Sonnets

Sonnet #1

Now that we’ve made it home from hospital,
A month and more has quickly passed us by.
Sweet Indigo, our child, is not so small
As she was when she told your womb goodbye.

And at six weeks her namesake’s hue mistakes
The truer shade that to this time applies.
Some call it colic, that time when a parent breaks
Down on knees at the sound of purple cries.

But Chelsea, love, your love is soft and kind.
You cure the sighs of both father and child.
In gentleness your strength our troubles bind,
To soothe the sorrow and to tame the wild.

And so I live to love still one more day:
Your heart, your soul, your beauty, and your way.

Sonnet #2

Chelsea, it’s time for sonnet number two,
To show you that I love you that much more.
And further praise you as a mother true,
Whose love for dad and babe as kite doth soar.

I grew up with a brother at my side,
While you an only child had siblings none.
Now our only child Indigo smiles wide;
Say “only” when warmed by the “only” sun?

So long as kites will fly and sun will shine,
Then warmth and love I shall retain in me.
Though rays of August heat soon will decline,
And hot September starts the fall to see.

Snowpocalypse in February too
Cannot that soaring love or heat undo!

Sonnet #3 (“Calc-hyð”)

My love, with this I try a new rhyme scheme,
Departing from the rhymes of Shakespeare’s pen,
To move to Philip Sidney’s poems again,
That I might hold you yet in high’r esteem.

Shakespear’an verse, the highest it may seem?
But Astrophel for Stella’s love ascends
Up to the heavens’ height such that light bends,
And thus our poet Sidney’s crop’s the cream!
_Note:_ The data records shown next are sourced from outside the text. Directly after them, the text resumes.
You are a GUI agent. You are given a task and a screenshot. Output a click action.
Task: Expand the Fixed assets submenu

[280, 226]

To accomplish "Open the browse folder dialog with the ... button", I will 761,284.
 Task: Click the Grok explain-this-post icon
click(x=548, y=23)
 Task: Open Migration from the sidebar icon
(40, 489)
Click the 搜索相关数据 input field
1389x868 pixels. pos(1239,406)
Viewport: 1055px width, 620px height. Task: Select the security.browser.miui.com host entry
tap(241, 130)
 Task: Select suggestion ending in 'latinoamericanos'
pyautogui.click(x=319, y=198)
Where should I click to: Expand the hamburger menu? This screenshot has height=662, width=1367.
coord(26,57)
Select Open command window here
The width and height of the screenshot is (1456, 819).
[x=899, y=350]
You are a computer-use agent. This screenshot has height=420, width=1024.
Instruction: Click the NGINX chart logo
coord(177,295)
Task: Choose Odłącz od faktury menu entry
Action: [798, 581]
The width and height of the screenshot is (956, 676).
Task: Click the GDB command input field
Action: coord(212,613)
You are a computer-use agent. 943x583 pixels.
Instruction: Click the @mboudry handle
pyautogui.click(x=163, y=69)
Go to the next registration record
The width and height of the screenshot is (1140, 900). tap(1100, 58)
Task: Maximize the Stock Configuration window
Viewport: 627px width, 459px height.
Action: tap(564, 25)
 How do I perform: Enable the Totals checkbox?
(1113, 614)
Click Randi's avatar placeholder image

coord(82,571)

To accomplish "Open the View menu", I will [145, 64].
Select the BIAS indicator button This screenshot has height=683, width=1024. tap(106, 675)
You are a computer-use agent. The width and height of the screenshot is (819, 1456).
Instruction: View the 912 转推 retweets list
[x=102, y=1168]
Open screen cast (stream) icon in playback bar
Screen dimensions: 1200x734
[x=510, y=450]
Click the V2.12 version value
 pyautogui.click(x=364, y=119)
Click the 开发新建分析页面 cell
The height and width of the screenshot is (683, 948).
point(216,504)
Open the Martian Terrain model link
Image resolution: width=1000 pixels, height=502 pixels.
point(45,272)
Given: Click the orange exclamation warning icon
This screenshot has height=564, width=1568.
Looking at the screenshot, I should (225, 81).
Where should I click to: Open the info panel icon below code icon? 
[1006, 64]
So I have borrowed one from Astrophel,
A name contrived to play on both his own —
“Phel” sounding like the shortened nickname “Phil” —
And represent his astral love within:

“Chelsea” meant “chalk-wharf” to the older sort;
Hence, “Jason” shifts to “chasin” ships to port!

Sonnet #4 (on approaching Indy’s first birthday)

Calc-hyð, our child is now almost a year,
And we have both survived the toughest times.
But now our newest challenge cometh near:
To own a house in Corpus Christi climes.

Yet e’en before that journey can begin,
We’ve lost our pow’r amidst the summer heat.
So you and Indigo, go north again,
While your Chasin sits idly in a seat.

But lo, the dog and I arrive at last,
To join the group and end our misery.
I could not stay in Arling-town and waste
Away and let the sun claim victory.

One day, my love, we must return to home,
But “home” will be where we together roam.